Но почему Свенсон так распереживался? Да потому, что именно к этому агнцу он испытывает сильные и непростые чувства. Впрочем, в воздухе витает нечто помимо привычной, традиционной уже жажды крови. Что-то особенное. Как Анджела и предвидела, ее собираются разорвать на части.
– Ну-с, кто сегодня кладет голову на плаху? – риторически вопрошает Свенсон.
Анджела усмехается и пожимает плечами. Всех остальных он просто не замечает. Ну что, рискнуть произнести ее имя вслух? Нет, лучше и не пытаться.
– Хорошо, – говорит он. – Для начала прочтите нам что-нибудь.
Листочки в руках Анджелы дрожат. Одно веко нервно подергивается. Остальные так не пугались. Свенсону хочется взять ее за руку. Да не обязана она раскрывать сердце и душу в угоду своим однокурсникам, ратующим за всеобщую справедливость. А виноват он. Его чувства к ней взбудоражили весь класс.
Анджела начинает читать.
– Каждый… после… я… шла сидеть…
Хорошо, что они это уже читали и сейчас следят по тексту, потому что она запинается, глотает слова.

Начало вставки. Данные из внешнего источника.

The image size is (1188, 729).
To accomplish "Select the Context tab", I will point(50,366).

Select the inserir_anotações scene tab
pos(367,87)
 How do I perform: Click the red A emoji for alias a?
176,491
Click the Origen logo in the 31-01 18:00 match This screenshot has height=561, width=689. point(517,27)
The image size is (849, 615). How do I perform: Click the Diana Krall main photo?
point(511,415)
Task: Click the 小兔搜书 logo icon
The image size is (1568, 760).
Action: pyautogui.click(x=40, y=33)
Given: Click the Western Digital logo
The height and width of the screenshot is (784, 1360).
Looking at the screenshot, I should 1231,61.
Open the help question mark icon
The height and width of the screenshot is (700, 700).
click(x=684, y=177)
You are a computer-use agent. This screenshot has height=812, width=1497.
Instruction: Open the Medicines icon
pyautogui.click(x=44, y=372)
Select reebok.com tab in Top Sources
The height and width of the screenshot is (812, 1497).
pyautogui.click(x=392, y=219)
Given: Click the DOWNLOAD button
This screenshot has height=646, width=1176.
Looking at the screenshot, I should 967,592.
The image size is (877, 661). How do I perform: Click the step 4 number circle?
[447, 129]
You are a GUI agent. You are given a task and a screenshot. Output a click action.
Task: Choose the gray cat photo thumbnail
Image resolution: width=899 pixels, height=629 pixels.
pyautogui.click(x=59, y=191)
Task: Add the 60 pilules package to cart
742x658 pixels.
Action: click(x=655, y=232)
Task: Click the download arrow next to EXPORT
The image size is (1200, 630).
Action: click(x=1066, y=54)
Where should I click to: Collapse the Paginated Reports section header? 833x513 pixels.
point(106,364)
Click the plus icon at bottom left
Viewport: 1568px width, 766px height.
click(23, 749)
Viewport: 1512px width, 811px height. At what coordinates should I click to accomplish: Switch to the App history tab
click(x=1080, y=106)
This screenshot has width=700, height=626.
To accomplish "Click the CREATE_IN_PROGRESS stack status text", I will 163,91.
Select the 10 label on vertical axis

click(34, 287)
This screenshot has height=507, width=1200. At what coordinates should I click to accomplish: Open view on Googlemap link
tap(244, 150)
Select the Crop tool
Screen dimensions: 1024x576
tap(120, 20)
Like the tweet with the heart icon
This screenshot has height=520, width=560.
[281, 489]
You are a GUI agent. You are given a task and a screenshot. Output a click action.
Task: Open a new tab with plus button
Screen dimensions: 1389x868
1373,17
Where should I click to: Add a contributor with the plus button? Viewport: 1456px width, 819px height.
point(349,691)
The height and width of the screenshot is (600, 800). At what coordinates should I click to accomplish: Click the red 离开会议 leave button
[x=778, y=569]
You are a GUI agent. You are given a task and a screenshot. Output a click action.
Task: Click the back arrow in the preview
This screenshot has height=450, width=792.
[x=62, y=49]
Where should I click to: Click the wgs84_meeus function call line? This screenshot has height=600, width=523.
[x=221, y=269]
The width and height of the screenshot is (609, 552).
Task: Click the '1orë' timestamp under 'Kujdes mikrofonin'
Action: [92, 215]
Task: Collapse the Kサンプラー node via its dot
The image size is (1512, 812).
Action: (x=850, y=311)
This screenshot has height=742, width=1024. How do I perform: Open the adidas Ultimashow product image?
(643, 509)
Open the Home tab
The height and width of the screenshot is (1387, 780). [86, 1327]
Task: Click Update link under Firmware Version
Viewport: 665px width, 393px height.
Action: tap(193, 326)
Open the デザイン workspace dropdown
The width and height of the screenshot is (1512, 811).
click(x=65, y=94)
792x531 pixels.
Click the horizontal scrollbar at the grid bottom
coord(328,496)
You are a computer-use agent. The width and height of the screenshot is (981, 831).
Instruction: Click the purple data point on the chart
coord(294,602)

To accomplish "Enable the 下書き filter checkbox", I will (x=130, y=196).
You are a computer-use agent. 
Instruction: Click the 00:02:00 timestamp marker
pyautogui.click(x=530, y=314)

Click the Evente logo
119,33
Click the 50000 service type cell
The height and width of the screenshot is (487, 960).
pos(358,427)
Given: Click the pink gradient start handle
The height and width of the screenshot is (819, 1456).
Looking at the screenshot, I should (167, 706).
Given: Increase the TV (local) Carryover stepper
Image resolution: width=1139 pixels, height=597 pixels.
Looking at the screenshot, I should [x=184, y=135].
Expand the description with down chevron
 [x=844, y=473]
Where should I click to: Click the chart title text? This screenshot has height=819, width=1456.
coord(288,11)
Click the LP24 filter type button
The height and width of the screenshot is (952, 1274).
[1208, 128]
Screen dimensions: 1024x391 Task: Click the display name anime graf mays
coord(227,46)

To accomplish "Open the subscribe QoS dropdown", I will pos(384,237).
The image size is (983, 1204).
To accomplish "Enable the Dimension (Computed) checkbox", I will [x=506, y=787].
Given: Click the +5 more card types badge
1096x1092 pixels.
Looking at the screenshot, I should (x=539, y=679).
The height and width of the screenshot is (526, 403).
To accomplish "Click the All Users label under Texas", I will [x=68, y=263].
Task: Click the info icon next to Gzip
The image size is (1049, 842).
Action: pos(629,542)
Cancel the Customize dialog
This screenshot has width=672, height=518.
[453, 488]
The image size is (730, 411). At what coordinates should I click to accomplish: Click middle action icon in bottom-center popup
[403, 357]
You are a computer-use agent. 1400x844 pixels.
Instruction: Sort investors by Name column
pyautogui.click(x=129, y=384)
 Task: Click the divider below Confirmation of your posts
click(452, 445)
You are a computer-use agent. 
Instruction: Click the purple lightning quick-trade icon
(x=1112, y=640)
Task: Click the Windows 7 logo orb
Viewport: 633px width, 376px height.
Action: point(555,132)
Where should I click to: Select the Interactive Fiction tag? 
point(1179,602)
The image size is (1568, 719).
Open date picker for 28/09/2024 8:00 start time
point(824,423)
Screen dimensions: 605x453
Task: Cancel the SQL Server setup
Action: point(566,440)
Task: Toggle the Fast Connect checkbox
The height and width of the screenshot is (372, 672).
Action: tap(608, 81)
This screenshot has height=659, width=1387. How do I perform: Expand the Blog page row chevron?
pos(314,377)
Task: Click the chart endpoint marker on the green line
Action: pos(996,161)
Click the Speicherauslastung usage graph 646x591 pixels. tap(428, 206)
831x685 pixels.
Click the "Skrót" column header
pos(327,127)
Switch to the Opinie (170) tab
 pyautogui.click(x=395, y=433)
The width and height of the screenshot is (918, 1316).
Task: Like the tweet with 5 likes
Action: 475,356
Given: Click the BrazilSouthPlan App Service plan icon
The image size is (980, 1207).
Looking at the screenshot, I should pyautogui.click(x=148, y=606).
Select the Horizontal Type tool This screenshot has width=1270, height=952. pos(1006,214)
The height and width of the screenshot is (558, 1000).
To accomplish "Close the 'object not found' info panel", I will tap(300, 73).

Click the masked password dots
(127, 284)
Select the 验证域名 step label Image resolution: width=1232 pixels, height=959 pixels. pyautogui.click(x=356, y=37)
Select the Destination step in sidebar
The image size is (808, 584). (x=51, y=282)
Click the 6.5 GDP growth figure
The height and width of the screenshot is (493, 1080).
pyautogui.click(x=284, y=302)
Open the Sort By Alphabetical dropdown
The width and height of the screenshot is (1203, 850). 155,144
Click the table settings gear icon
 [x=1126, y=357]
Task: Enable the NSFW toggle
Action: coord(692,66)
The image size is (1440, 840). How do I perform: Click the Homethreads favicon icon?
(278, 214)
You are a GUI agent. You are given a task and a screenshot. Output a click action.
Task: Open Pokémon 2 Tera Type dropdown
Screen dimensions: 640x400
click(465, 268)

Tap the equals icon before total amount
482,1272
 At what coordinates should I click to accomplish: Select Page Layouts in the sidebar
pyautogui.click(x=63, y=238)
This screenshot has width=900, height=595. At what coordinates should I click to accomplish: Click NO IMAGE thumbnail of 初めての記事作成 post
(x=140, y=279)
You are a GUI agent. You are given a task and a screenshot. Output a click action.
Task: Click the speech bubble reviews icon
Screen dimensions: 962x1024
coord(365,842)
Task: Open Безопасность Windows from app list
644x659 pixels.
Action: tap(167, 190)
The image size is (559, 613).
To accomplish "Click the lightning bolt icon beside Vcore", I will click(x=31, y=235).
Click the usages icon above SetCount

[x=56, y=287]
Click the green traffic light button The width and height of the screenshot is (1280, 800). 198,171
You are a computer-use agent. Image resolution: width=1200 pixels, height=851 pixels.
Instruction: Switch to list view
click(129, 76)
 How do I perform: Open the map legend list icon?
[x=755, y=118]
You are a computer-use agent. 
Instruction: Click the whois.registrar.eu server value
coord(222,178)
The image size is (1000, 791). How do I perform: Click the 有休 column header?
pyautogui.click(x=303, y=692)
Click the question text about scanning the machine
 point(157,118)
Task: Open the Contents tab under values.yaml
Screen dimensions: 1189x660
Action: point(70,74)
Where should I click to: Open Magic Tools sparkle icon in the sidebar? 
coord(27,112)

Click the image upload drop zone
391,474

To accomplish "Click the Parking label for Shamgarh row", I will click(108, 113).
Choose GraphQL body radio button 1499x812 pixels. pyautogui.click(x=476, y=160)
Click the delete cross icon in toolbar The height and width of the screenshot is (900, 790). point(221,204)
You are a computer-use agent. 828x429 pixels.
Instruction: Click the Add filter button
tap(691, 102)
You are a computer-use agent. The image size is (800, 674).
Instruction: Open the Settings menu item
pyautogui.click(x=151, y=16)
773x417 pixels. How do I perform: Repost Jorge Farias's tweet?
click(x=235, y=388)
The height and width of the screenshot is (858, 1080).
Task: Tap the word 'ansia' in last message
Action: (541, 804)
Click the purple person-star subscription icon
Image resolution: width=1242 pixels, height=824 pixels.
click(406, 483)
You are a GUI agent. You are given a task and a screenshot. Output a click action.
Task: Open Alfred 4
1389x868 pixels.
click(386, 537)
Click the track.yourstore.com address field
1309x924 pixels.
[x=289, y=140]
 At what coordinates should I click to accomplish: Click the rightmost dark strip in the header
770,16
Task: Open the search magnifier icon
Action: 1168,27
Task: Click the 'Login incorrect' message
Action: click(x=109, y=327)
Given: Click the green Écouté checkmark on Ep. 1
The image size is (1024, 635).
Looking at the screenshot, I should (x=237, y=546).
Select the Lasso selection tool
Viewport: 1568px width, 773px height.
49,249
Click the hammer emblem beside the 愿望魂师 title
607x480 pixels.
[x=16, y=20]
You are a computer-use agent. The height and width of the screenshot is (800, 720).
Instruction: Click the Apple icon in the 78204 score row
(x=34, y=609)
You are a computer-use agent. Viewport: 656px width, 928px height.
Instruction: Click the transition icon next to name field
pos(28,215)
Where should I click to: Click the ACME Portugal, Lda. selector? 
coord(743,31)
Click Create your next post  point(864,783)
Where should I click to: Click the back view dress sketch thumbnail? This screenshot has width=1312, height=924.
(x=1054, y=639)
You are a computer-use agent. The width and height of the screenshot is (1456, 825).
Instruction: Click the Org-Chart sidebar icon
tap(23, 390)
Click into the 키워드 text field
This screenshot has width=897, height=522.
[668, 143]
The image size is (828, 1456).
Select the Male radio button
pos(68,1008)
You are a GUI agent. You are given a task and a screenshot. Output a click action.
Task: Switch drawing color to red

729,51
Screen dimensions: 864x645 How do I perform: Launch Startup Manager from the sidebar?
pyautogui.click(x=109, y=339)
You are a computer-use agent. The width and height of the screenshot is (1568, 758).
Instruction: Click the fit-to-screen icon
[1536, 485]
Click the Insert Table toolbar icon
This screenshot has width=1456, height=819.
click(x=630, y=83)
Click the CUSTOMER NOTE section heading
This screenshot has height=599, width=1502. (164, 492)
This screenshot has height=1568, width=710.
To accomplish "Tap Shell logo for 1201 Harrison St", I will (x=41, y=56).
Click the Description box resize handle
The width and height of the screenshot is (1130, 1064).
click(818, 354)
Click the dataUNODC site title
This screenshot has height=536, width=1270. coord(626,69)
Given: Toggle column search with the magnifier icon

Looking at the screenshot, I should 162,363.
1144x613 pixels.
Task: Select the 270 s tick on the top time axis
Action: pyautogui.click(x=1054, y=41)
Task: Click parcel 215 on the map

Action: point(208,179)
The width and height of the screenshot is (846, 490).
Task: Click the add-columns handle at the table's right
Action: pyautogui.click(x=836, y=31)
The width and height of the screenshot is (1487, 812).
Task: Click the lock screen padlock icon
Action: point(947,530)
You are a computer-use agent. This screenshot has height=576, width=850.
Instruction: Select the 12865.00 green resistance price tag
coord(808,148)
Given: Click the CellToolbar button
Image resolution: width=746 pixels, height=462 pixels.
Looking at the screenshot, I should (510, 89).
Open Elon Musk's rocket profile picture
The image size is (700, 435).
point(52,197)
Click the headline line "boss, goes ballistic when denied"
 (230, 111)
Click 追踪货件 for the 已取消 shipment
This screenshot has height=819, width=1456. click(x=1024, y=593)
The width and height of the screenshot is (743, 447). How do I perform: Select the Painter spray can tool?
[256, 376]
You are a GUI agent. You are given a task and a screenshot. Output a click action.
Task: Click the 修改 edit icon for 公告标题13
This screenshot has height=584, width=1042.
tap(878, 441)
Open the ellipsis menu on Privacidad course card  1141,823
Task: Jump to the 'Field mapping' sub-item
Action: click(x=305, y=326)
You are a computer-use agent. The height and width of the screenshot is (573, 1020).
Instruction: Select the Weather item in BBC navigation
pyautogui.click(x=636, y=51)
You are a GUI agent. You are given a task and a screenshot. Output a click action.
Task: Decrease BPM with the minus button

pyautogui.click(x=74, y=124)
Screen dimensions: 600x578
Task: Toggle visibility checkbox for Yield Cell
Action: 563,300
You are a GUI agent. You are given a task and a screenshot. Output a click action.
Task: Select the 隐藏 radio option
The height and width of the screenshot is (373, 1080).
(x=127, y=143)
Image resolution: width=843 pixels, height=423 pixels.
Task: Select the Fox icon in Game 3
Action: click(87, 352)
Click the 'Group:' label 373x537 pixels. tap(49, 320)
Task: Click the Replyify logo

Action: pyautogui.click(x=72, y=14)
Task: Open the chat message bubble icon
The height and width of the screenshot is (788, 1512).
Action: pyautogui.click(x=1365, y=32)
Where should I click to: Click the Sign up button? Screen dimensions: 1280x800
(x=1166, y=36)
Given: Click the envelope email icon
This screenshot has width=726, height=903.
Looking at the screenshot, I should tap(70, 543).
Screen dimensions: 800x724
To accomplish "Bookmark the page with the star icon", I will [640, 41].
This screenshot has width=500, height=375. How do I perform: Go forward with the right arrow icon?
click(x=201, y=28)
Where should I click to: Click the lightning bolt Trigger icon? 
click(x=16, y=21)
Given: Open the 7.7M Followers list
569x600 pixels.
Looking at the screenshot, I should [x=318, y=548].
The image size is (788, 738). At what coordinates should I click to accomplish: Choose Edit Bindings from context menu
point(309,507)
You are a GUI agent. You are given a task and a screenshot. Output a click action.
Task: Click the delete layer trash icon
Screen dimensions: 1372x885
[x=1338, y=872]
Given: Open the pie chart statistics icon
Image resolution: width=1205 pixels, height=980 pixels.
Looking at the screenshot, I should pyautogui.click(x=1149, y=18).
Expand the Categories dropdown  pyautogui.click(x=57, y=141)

– Анджела, да возьми ты себя в руки, – говорит Карлос. Анджела бросает на него взгляд исподлобья.
– Хорошо. Я начну сначала. «Каждый вечер после ужина я шла сидеть с яйцами. Мы с мамой, сполоснув тарелки, закладывали их в машину, отец начинал клевать носом над своими медицинскими журналами, и только тогда я, выскользнув из задней двери, шла во двор, холодный и темный, где пахло прелой листвой, где было слышно, как она шуршит под ногами».